Stories like Daedalus and Icarus, Apollo and Daphne, Narcissus and Echo, and Leda and the Swan. We ate that stuff up.

Thank you, Coral.

In 1965, three years before The Chorus Line bombed, when Cathy was a nine-year-old in Mr. Austin’s 4th grade class at what was then known as Rincon Valley Grade School, she did a report on the Pantheon in Rome. That’s it. The building behind her.

As we walked inside today, she recalled excerpts from her report. I kid you not. (Get it? “I kid you not”? Sometimes I crack myself up.) Almost sixty years, and she remembers that report like it was yesterday.

As Cathy explained in her 4th Grade report, the Pantheon in its “current” form, is believed to have been built in 126 AD by the Emperor Hadrian on the site of a previous temple destroyed by fire during the reign of the first Emperor Augustus. (This always makes me wonder . . . just how does a stone structure burn down? I mean . . .?)

Almost two thousand years old, the “new” Pantheon is still the largest unreinforced concrete dome in the world.

If you look in this photograph, you’ll see the oculus. The opening in the gray dome? No, not my gray dome. Look higher, smart ass.

Fun fact? The height of the oculus and the diameter of the room are the same, 142 feet. The oculus , 27 feet in diameter, is the only source of natural light. Because the door faces due north, the light cast by the oculus works as a sundial. The Roman senators who were included in Cathy’s report would know the time by looking at the wall.

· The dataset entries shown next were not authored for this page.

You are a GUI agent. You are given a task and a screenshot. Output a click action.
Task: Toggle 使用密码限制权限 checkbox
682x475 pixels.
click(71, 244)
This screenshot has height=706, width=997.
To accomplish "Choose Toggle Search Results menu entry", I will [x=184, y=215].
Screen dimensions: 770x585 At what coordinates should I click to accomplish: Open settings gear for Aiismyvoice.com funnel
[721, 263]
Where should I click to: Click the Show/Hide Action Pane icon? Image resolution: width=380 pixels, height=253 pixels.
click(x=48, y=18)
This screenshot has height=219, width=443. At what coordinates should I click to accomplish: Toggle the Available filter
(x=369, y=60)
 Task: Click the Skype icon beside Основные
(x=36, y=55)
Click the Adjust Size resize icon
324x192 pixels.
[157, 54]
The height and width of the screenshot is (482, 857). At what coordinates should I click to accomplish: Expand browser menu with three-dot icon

It was 11:30 when we were there.

Another fun fact? The columns on the front of the Pantheon were made from marble quarried in the eastern mountains of Egypt. They are 39 feet tall, five feet in diameter and each weigh 60 tons. They were dragged sixty miles on wood sledges, loaded onto barges on the Nile, floated down the Nile when the Spring water was high, resting on bags filled with lentils (the original bean bags), loaded on ships to cross the Mediterranean, then put back on barges pulled by oxen up stream on the Tiber, then schlepped by slaves 700 meters.

Then?

Then they laid in the grass for over two hundred years. Yep. Just laid there. For over three times the span of time that separates Cathy from her 4th grade report. Until one day someone thought, “Hey, why don’t we use those old gray columns lying in the grass over there in the new improved Pantheon?”

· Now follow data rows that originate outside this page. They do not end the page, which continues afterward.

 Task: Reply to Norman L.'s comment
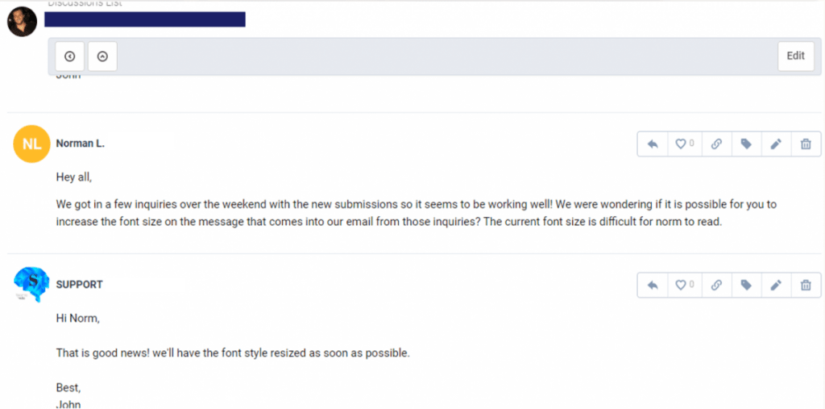click(653, 144)
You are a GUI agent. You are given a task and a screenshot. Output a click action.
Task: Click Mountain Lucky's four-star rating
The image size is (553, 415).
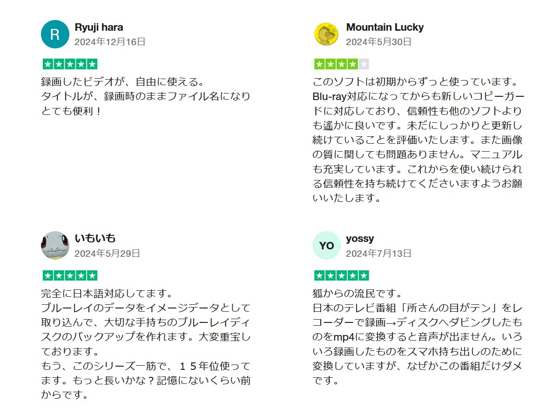(x=341, y=64)
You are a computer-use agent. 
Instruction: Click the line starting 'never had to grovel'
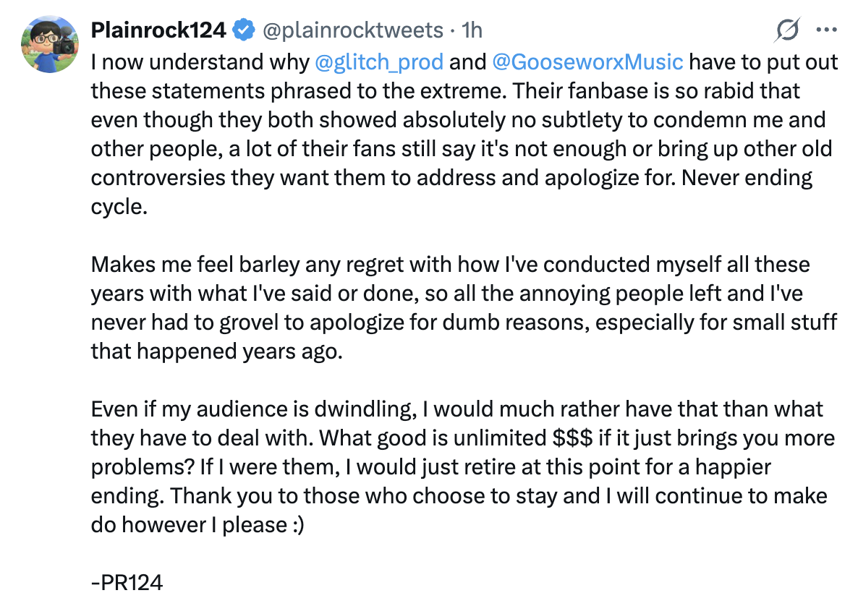pyautogui.click(x=464, y=323)
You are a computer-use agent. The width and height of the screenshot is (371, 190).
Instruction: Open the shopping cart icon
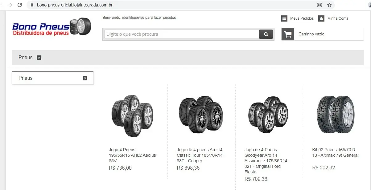pyautogui.click(x=288, y=34)
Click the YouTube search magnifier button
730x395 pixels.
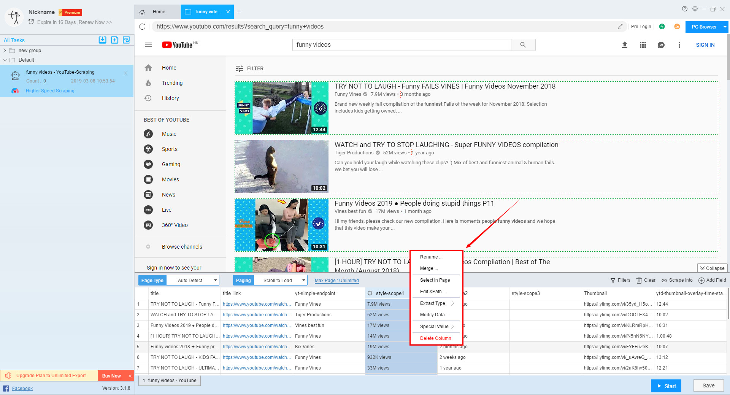click(x=523, y=45)
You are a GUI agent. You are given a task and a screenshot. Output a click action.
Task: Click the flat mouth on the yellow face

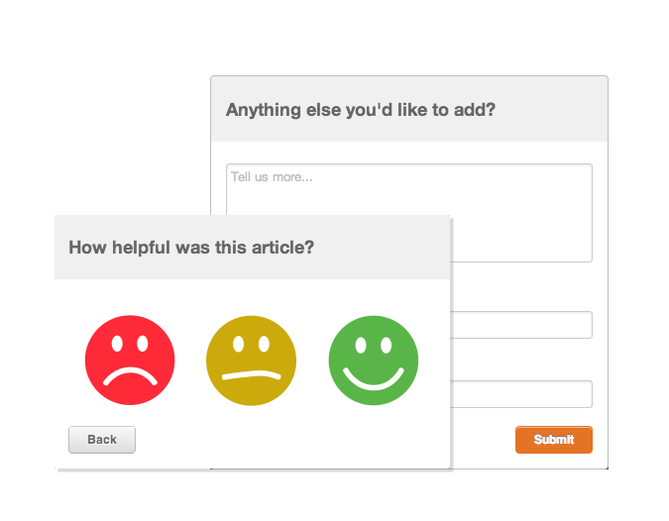(252, 374)
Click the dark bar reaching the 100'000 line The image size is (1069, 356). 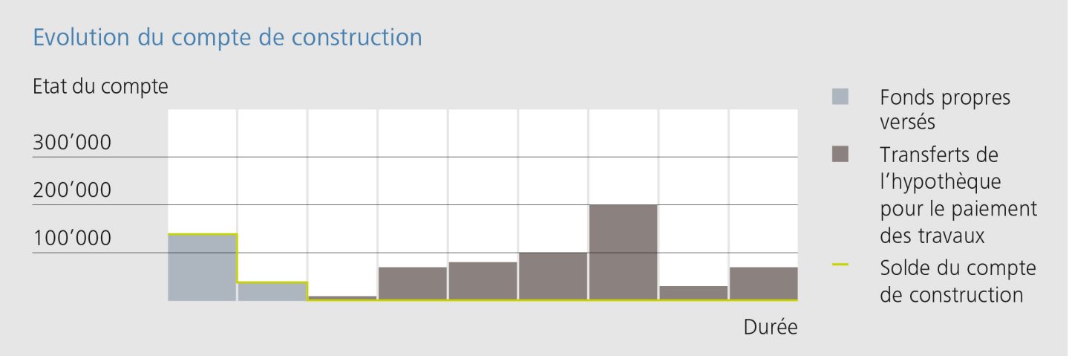pyautogui.click(x=553, y=276)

Genius, Hector. We’ll save a few denarii. (Kind of an ancient Habitat for Humanity ReStore.)

Thank you, Mr. Austin.

Those of you who know Cathy know she loves archeology. She would have been very happy to tie on a Tilly Hat, shorts, a t shirt and boots and brush away sentiment in some excavation to reveal ancient artifacts. (Okay, maybe not the Tilley Hat) She loved staring up at the light that passed to the interior of the neolithic mound at Newgrange in Ireland. She loved traipsing through the Colosseum and down the Via Sacra through the Roman Forum today. She is looking forward to Pompeii before we head home.

Think of the time.

Newgrange was 3200 years before the Forum and the Colosseum. The Pantheon was almost 2000 years before Cathy’s report in Mr. Austin’s class. The sixty years since her report, as long as they may seem, are a blink of an eye in this Circus Maximus we call humans.

Thank you Mr. Austin. Thank you Mrs. Barberini. Thank you to all of you teachers out there. You know who you are. And we know who you were.

This world . . . our world . . . this time . . . our time . . . is so much richer because you told us stories, asked us to do reports, and blessed us with curiosity to last a lifetime.

As long as it may seem and short as it might be.